ISLAMABAD (AP) — A suspected U.S. drone strike on a sprawling Taliban hideout in a northwestern tribal region bordering Afghanistan killed six militants on Tuesday, two intelligence officials said.
The officials said some suspects were also wounded when four missiles struck the compound in the town of Datta Khel in the North Waziristan tribal region. The officials spoke on condition of anonymity as they were not authorized to speak to the media.
The officials provided no further details and only said some foreigners were included among the dead.
North Waziristan was considered to be a strong base for local and foreign militants until June 15 when Pakistan's army launched a major operation there to eliminate those accused of orchestrating acts of terrorism in Pakistan and neighboring Afghanistan.
The Pakistani army says it has cleared the militants from more than 80 percent of the region.
U.S. drone strikes are widely unpopular in Pakistan and are seen as a violation of national sovereignty.
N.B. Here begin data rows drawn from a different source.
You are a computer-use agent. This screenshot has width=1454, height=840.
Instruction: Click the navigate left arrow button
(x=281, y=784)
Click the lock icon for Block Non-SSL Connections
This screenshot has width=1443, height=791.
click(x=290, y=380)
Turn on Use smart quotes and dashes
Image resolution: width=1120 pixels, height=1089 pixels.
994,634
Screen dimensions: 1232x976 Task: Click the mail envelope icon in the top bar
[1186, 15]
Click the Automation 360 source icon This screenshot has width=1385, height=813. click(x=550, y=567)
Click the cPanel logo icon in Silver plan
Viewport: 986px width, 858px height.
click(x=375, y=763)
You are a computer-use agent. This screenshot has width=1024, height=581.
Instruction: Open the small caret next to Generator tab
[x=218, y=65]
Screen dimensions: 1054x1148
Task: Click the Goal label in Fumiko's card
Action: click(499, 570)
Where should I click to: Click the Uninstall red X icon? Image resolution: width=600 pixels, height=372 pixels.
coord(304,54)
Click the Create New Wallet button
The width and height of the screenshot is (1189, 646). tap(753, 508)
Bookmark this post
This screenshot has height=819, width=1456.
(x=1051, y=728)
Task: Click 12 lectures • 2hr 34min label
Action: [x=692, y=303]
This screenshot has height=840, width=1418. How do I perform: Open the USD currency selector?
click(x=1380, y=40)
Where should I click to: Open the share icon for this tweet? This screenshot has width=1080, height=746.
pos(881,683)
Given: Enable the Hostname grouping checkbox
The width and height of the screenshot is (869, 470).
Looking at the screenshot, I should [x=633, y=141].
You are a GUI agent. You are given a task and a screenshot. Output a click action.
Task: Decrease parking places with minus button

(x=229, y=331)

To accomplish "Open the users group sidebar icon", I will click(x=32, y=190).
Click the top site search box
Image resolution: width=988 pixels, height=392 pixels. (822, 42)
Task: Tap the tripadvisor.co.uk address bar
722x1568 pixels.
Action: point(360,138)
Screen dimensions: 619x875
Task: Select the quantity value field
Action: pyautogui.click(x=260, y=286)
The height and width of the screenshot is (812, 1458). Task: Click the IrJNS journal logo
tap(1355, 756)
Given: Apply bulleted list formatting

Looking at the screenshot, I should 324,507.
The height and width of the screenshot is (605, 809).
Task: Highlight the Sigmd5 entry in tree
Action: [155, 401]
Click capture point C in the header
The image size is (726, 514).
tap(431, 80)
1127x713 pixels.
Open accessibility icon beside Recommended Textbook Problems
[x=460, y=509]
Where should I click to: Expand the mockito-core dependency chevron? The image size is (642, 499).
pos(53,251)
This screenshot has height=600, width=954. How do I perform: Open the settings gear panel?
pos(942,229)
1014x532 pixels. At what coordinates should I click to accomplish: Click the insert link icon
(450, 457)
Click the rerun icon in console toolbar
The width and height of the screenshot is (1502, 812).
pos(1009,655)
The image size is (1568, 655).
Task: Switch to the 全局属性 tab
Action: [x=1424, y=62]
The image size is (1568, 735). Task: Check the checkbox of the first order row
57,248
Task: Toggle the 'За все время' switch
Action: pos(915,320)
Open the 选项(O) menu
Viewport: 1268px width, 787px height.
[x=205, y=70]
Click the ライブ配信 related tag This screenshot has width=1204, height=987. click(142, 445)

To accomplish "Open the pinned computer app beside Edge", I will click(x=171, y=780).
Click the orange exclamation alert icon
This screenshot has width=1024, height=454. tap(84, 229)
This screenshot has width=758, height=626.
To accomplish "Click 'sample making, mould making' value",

The U.S. authorities have long used them to target militants in areas inaccessible to Pakistan's army. The latest drone strike came hours after two bombings and a militant attack on a checkpoint in Pakistan killed six people.
In the first attack, militants struck a security checkpoint in the northwestern Orakzai tribal region, killing three paramilitary soldiers, government official Naeem Khan said. He said other soldiers at the checkpoint chased and killed several militants.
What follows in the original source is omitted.